Sin duda, uno de los libros recientes más notables sobre el tema es El Invencible Verano de Liliana (Penguin Random House, 2021), de Cristina Rivera Garza, una obra, cruzada por archivos, diarios y expedientes, en que la autora narra el feminicidio de su hermana Liliana, sucedido el 16 de julio de 1990, así como el periplo de la familia para conseguir justicia. En su ensayo ¿De qué hablamos cuando hablamos de feminicidio?, Rivera Garza apunta que: «para hablar de feminicidios hay que vérsela con ese otro lenguaje que descubre los modos de la violencia y reclama para sí, y para todas, el cumplimiento cabal de la justicia y la transformación radical de lo que nos rodea y nos constituye. Nada más, pero tampoco nada menos».

Cuando leí por primera vez a Ibargüengoitia cursaba el primero o segundo año de la carrera de Comunicación, y de inmediato me sentí conectada con su forma de narrar, ágil, ingeniosa, llena de humor, también con su manera de retratar los vicios de la sociedad mexicana, muchos de los cuales siguen vigentes. Empecé con Dos crímenes, luego seguí con Estas ruinas que ves, Los relámpagos de agosto, pero Las muertas fue la novela que me provocó más desasosiego, pesadumbre y admiración debido a su conexión con el periodismo, en distintos niveles. Desde la estructura de la novela hasta la sátira que realiza el autor del diario amarillista Alarma!, que convirtió las acciones de «Las Poquianchis» en una suerte de novela folletinesca, publicada entre enero y febrero de 1964. En un pasaje, el autor relata que: «Los periodistas y el público en general hubieran querido encontrar más cadáveres. Ese interés afectó la comprensión de la historia». Y añade una escena en la que vemos al inspector asignado al caso llevar a los hombres acusados de cómplices al cabaret en el que se hallaron algunos de los cuerpos. Así que durante «tres días enteros» los hombres cavaron hoyos por todos lados sin ningún éxito.

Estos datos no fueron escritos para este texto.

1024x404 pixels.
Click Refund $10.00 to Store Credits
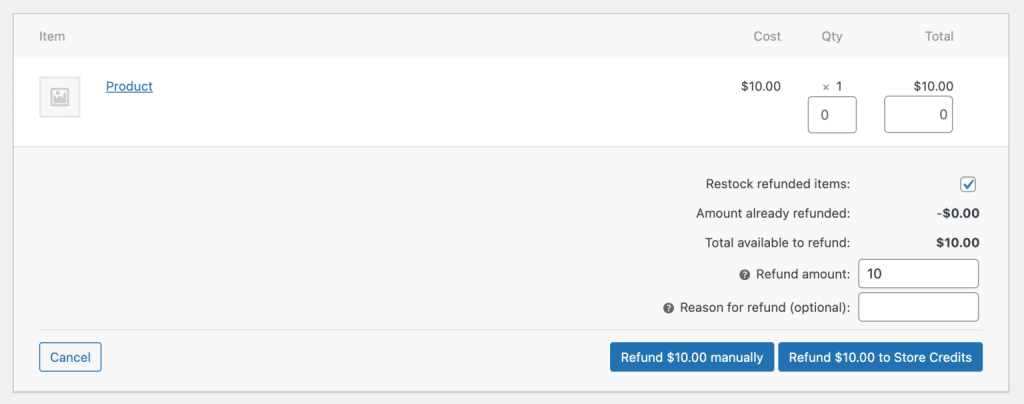tap(880, 357)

Hoy, que sigo leyendo a Ibargüengoitia con el mismo asombro, vuelvo a Las muertas y observo esa foto en blanco y negro de veintiuna mujeres que miran a la cámara, ya no veo los números, sólo las historias. Hace sesenta años un país entero se estremeció con las acciones de «Las Poquianchis», Ese horror sigue presente, miles de mujeres desaparecen, mueren, se olvidan. Por eso estas historias siguen aquí, a la espera de que la violencia deje de ser parte de nosotros.